What is expected |
The response should contain only those lines of the entries below that include the string "Follow".

%%

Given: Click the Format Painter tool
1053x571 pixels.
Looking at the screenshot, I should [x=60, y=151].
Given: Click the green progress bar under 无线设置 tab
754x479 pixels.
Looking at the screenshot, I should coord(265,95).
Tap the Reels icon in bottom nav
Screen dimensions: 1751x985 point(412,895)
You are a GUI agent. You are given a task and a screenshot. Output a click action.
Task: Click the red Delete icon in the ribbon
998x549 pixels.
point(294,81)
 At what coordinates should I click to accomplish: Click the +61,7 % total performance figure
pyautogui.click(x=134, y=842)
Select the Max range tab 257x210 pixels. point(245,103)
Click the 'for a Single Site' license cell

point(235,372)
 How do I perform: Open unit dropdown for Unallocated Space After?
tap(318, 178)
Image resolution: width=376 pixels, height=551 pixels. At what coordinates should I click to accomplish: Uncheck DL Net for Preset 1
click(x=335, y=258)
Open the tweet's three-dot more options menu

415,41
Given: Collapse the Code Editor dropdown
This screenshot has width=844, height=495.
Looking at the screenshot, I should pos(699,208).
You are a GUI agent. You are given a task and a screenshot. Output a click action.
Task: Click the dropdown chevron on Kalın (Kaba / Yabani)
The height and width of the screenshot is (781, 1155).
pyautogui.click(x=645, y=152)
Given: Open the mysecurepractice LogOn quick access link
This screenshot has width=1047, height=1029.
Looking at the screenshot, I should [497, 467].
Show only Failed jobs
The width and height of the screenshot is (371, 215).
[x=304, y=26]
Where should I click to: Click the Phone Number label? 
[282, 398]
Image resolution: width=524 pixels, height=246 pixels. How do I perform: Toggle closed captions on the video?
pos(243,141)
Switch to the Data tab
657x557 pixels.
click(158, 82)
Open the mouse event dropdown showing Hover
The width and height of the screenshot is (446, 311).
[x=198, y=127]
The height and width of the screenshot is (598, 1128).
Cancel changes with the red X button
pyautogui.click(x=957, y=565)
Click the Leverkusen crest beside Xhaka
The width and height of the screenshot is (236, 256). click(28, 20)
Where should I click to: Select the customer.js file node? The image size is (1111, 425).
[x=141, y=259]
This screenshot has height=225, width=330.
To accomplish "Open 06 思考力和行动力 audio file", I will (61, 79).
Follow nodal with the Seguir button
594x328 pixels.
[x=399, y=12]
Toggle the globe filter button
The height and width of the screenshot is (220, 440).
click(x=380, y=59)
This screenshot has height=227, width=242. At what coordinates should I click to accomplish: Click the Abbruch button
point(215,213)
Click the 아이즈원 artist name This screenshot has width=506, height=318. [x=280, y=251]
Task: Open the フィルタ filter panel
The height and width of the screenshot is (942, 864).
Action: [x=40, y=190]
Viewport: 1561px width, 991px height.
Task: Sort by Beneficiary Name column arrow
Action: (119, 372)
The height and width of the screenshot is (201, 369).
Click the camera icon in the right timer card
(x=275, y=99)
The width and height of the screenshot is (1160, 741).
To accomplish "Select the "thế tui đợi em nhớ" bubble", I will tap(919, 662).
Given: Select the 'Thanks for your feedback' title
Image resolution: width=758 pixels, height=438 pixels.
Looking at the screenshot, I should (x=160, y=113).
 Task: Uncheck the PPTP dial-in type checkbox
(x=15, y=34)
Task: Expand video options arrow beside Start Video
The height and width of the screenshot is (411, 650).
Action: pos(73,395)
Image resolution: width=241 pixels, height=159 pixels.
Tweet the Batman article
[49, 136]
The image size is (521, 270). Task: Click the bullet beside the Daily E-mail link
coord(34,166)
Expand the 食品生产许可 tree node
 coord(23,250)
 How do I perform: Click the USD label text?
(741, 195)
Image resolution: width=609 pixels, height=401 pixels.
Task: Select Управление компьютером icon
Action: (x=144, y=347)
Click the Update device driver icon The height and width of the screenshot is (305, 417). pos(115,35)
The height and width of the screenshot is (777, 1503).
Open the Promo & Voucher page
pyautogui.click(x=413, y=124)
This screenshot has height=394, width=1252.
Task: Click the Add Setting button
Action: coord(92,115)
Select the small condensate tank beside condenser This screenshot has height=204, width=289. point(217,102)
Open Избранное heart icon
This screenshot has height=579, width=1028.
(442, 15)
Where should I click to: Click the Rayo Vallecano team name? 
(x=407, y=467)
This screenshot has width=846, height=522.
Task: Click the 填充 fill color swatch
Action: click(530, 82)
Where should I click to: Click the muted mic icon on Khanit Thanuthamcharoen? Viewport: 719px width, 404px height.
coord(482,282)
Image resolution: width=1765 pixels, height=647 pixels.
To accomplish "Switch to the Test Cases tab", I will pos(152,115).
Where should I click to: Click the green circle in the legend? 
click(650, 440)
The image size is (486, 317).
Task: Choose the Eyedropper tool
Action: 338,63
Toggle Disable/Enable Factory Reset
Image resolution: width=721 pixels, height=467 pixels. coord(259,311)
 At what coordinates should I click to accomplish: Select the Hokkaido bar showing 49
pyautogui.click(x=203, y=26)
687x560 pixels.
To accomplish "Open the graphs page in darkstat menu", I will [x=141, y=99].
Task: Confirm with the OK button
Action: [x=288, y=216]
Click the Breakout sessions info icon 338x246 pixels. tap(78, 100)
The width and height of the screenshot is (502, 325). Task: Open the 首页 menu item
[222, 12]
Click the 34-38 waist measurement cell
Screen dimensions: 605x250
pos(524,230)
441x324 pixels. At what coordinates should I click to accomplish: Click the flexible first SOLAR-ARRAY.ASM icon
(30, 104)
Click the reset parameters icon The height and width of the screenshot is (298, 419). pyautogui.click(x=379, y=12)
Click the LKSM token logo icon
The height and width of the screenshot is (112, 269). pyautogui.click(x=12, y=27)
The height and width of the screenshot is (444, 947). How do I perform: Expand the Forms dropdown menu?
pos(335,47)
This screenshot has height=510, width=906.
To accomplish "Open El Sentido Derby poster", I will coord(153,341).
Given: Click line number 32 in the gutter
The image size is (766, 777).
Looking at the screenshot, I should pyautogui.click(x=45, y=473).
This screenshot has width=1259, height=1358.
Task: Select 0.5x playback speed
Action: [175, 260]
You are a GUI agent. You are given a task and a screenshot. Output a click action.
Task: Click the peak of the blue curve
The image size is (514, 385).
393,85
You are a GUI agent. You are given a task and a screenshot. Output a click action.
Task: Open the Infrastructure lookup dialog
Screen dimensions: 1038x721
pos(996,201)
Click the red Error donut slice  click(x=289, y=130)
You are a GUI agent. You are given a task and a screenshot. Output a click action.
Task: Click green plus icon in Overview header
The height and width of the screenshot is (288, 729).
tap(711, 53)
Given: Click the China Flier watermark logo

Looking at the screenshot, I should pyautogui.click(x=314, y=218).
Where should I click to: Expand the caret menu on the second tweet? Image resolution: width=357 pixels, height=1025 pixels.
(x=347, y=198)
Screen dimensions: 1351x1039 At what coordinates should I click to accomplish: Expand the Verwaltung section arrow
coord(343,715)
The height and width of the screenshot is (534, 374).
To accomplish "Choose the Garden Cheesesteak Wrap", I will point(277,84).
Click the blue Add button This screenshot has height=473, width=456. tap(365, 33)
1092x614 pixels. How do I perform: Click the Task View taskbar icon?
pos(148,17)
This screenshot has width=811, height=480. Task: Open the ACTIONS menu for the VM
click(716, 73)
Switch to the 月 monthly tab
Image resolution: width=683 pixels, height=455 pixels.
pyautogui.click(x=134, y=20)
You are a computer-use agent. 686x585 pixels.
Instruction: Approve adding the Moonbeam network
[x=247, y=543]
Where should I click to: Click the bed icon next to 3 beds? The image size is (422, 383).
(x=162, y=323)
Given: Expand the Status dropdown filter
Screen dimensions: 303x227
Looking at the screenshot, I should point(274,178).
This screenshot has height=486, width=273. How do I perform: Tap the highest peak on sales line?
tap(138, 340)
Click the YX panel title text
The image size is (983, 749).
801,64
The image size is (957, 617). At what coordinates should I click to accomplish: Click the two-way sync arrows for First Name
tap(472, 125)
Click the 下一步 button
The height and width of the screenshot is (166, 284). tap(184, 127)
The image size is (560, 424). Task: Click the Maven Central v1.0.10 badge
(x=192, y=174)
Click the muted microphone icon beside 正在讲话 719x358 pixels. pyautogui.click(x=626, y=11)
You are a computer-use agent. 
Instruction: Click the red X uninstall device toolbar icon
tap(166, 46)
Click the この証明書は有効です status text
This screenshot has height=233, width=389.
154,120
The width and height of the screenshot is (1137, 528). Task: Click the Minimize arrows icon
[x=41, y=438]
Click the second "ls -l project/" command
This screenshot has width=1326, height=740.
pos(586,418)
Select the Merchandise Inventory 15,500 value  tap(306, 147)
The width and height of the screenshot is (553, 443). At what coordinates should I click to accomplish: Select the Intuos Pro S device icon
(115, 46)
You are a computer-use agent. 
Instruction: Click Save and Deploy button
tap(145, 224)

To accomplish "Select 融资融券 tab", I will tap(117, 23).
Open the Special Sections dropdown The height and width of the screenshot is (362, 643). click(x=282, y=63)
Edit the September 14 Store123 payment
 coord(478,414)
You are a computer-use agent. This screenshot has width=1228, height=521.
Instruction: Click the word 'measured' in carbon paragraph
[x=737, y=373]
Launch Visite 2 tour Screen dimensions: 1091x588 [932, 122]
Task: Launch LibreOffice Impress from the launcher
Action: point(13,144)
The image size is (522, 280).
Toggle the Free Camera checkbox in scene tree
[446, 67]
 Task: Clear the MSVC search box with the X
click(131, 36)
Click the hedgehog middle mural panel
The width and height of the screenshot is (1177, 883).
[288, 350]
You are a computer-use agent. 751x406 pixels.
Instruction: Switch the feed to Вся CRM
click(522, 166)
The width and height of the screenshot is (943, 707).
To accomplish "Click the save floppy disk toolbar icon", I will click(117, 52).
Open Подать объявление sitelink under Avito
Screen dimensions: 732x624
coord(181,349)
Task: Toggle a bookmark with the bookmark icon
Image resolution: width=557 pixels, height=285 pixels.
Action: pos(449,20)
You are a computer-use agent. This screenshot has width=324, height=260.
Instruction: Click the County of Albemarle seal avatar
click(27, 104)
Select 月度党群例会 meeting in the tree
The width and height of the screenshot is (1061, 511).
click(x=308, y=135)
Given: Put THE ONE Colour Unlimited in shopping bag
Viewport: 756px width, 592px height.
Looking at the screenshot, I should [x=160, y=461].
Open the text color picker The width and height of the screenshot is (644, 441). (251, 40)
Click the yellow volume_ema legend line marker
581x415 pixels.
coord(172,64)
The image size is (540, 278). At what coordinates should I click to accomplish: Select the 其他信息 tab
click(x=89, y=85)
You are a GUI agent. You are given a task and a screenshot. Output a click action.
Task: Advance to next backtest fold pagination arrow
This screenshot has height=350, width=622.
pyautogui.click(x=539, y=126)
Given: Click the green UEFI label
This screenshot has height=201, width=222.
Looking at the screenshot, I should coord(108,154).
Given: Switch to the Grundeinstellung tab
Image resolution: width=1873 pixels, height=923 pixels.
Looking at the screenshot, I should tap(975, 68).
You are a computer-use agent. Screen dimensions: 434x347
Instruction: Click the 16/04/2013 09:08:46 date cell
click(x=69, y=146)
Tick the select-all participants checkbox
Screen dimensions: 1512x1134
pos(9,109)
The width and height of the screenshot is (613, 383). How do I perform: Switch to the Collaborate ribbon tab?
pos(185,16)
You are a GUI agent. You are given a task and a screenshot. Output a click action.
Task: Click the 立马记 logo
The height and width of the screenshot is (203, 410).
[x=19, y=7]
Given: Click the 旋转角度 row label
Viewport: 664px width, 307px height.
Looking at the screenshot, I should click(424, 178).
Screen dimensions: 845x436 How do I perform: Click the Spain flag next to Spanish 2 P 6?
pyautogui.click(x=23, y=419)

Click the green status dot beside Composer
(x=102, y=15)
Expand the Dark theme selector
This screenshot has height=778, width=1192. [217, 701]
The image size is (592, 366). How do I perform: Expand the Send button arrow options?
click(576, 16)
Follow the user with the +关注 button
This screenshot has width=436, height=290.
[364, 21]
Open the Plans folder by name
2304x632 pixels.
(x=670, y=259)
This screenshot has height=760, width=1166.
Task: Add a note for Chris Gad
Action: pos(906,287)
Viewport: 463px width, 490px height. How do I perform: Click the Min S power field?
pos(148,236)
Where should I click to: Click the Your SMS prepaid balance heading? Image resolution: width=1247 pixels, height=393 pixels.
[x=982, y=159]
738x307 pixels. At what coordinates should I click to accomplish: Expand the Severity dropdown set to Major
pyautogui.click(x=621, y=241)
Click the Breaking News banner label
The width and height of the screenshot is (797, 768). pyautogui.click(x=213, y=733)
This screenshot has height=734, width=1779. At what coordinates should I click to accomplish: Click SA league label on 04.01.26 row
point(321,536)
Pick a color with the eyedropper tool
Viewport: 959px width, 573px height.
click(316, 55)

%%

Exercise answer |
Follow nodal with the Seguir button
Follow the user with the +关注 button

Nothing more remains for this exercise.